Creating Universal Back Button for Telegram Bot Using Aiogram Library

I’m building a Telegram bot with Aiogram and need help implementing a universal back button using ReplyKeyboardButton. My bot has a hierarchical menu structure where the back button should work differently based on the current menu level.

Here’s my setup: The main menu has two options - Teachers and Courses. When users click Teachers, they see three choices: Add Teachers, View Teachers, and Back. When they click Courses, they get Python Course, JavaScript Course, and Back.

The issue is that I want the Back button to always return users to the previous menu level (the main menu with Teachers and Courses), regardless of which submenu they’re currently in.

How can I implement this context-aware back button functionality? I’m not sure how to track the menu hierarchy and make the back button behave correctly for different menu levels.

Just use a simple user_state dict to track where each user came from. Set user_states[user_id] = 'main_menu' when they enter submenus. Your back button handler checks user_states.get(user_id, 'main_menu') and sends them there. Simple and effective - no need for complex classes or stacks.

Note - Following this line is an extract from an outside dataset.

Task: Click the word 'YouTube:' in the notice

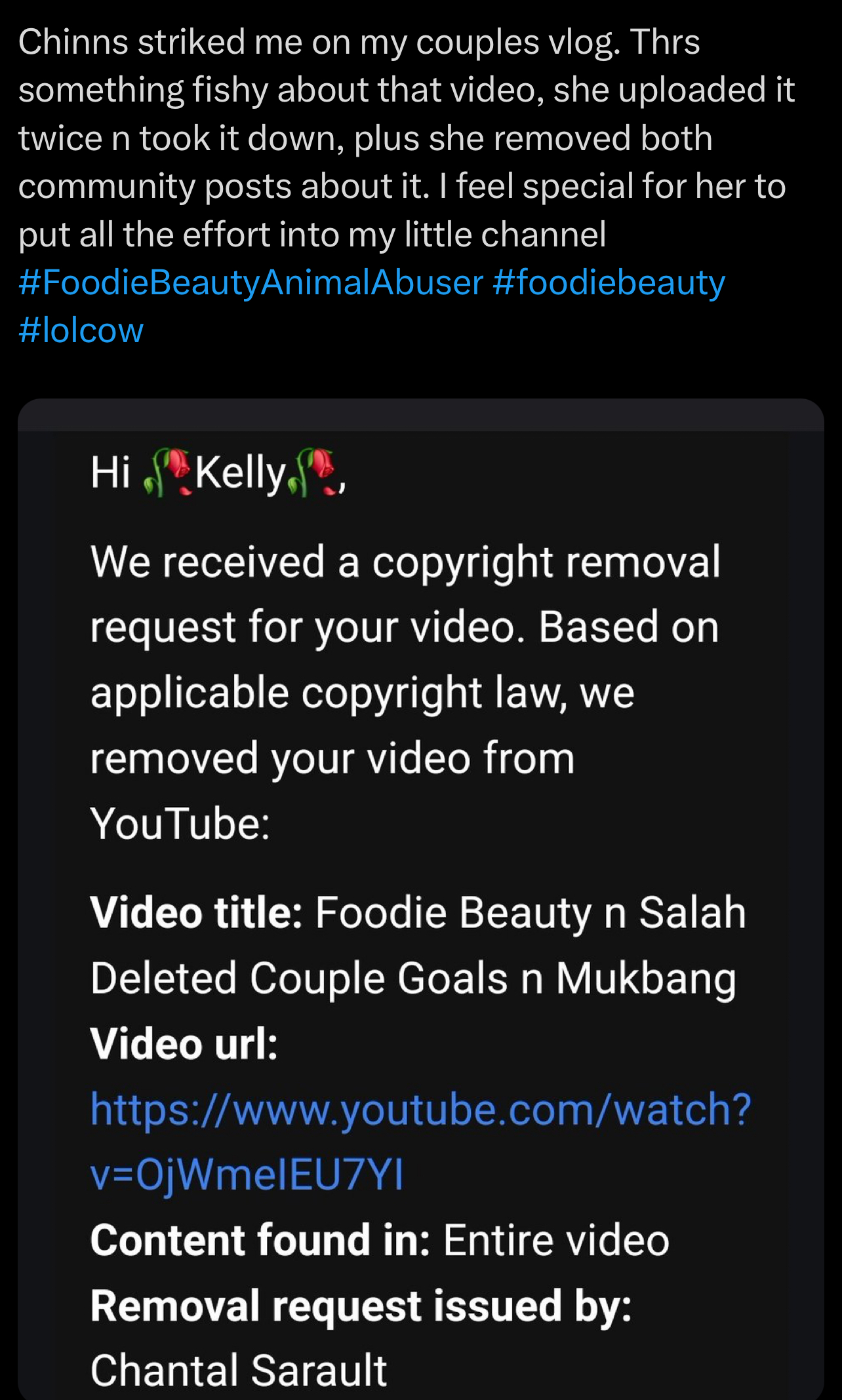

I encountered a similar issue while developing a chatbot last year. To solve this, I implemented a menu state stack to keep track of the user’s location within the menu. I used session data, specifically a dictionary indexed by user_id, to store the current menu context. When the user navigates to a new level in the menu, I would push the current state onto a stack. When they press the Back button, the last state is popped from the stack and the bot navigates them back to that menu level. For your scenario, you could create a structure like {user_id: [‘main_menu’, ‘teachers’]} to trace their position while in the teachers submenu. When handling the Back button, simply check the last entry in their history. Just be cautious to update the stack appropriately as users navigate forward and to handle cases where they might issue commands instead of pressing buttons, which could disrupt the menu flow.

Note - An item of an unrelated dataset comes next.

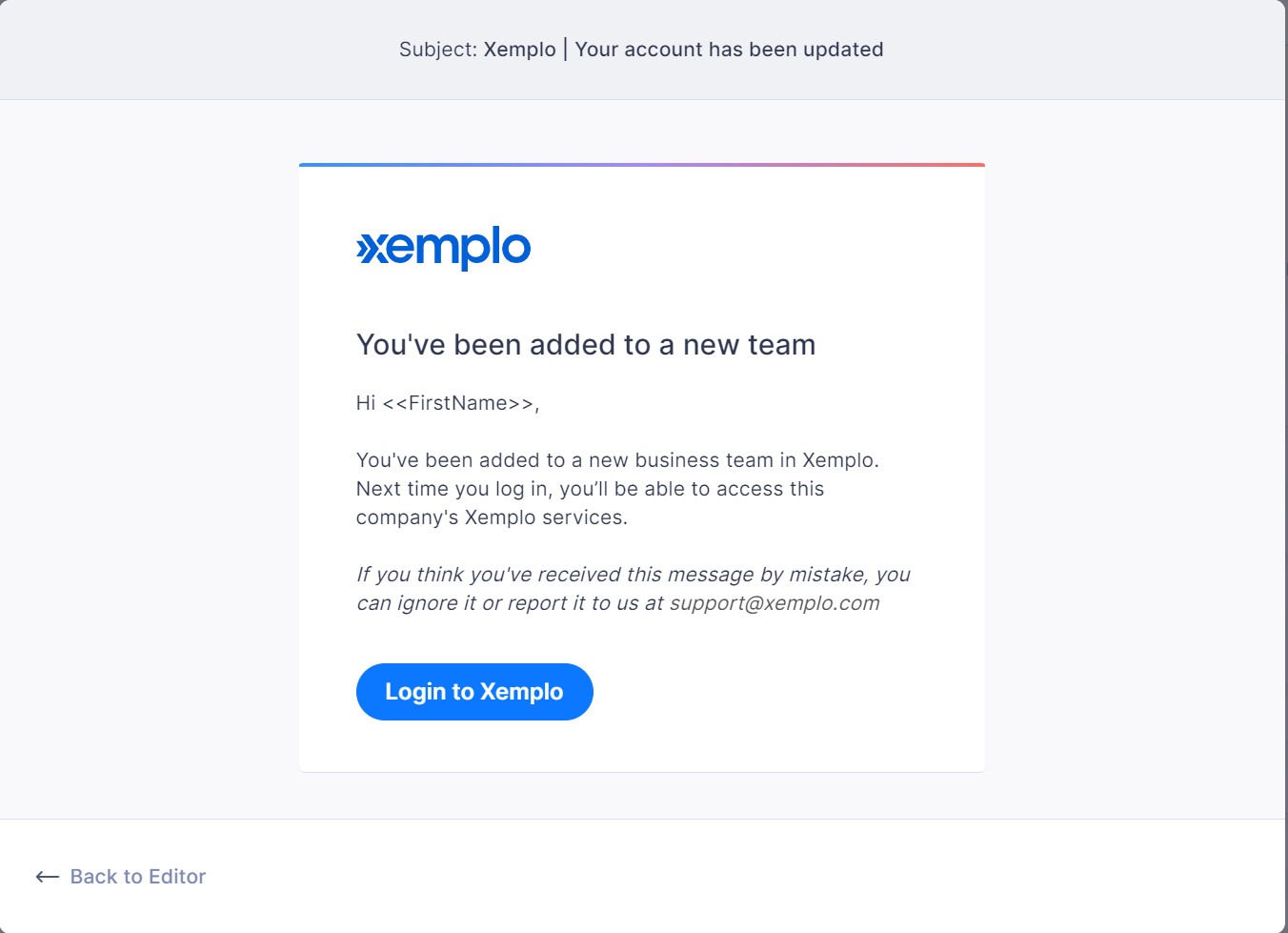Click the italic line about message received by mistake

I built a menu navigation class that handles back button logic in one place. Each menu gets a parent reference - so Teachers submenu has ‘main_menu’ as its parent, same with Courses. When someone hits Back, I just check the current menu in user data and send them to whatever parent is defined. Way simpler than managing stacks manually and fewer bugs too. Two things to watch for: clear any temp data when users go back (especially form inputs), and add a fallback to the main menu if the parent reference breaks somehow.